Thèse de Magalie Myoupo :  « La Sainteté en filigrane. »

Résumé par l'auteur de la thèse 

 

« La Sainteté en filigrane. Stratégies d’appropriation laïque du modèle hagiographique dans la prose du XIXe siècle »

 

Membres du jury: Paule Petitier (directrice de recherches), Olivier Bara, Claude Millet, Éléonore Reverzy et Jean-Marie Roulin. 

 

    Ce travail de recherche prend la forme d’une enquête sur un imaginaire récurrent tout au long du xixesiècle : celui d’une sainteté laïque.
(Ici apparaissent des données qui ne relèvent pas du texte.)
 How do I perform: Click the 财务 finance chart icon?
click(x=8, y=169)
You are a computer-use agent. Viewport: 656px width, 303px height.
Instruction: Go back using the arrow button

De nombreux textes, romanesques et historiographiques, font affleurer un personnage auquel ils donnent une dimension d’exemplarité particulièrement développée qui n’est pas exempte d’une transcendance réinventée. Si elle vise une finalité qui la dépasse, qu’elle ait pour nom « République », « art » ou « science », l’existence la plus humble peut accéder à une nouvelle forme de sainteté.

 

    La sainteté laïque qui réunit a priorideux notions inconciliables hérite de deux phénomènes. Elle relève en partie de la résurgence d’un catholicisme fort liée notamment à la Restauration. Ce mouvement a pour corollaire, dans le monde des lettres, le retour en grâce de la matière chrétienne, dont Génie du christianisme de Chateaubriand, publié en 1802, constitue la première manifestation. D’autre part, sa sécularisation est liée au mouvement de réaction contre l’Église catholique – et notamment la compagnie de Jésus – qui s’amorce dès les années 1840. Du romantisme social au naturalisme, de Michelet en passant par Sand, Sue, Lamartine, les Goncourt, Cladel et Zola, si les historiens et écrivains investissent l’imaginaire hagiographique, ce n’est plus pour célébrer l’Ancien Régime et la permanence de ses valeurs. Les premiers souhaitent diffuser, sous une forme connue, une nouvelle éducation polémique basée sur un principe d’émancipation et non plus d’imitation. Les seconds voient dans les séquences narratives et les motifs de l’hagiographie – particulièrement le martyre et l’ascèse – des occasions de revenir sur la condition économique et sociale du peuple. En un siècle de désenchantement, la resymbolisation moderne des structures narratives et des motifs hagiographiques questionne la nécessité persistante de l’imaginaire religieux pour faire communauté, ou, à l’inverse, pour dire les ruptures irrésorbables entre les classes.

 

    Avant de se consacrer à l’étude du devenir de cet imaginaire en dehors de sa terre d’origine, la première partie de cette thèse examine les évolutions qui, à l’intérieur même du cadre catholique, témoignent d’une sécularisation de cette matière. Intitulé « Sainteté biblique contre sainteté catholique, Vie de Rancéde Chateaubriand (1844) », le deuxième chapitre de ce travail tend ainsi à montrer que la sainteté traditionnelle – celle des saints catholiques – loin d’être privilégiée par Chateaubriand, est présentée comme un horizon possible de la vie du fondateur, puis mise à distance. En effet, l’écrivain lui préfère une sainteté que l’on pourrait qualifier de biblique. Le mystère et l’hermétisme du sacré ancien paraissent bien plus aptes que les légendes des saints à décrire un nouveau tabernacle : celui du cœur humain, aussi exemplaire soit-il.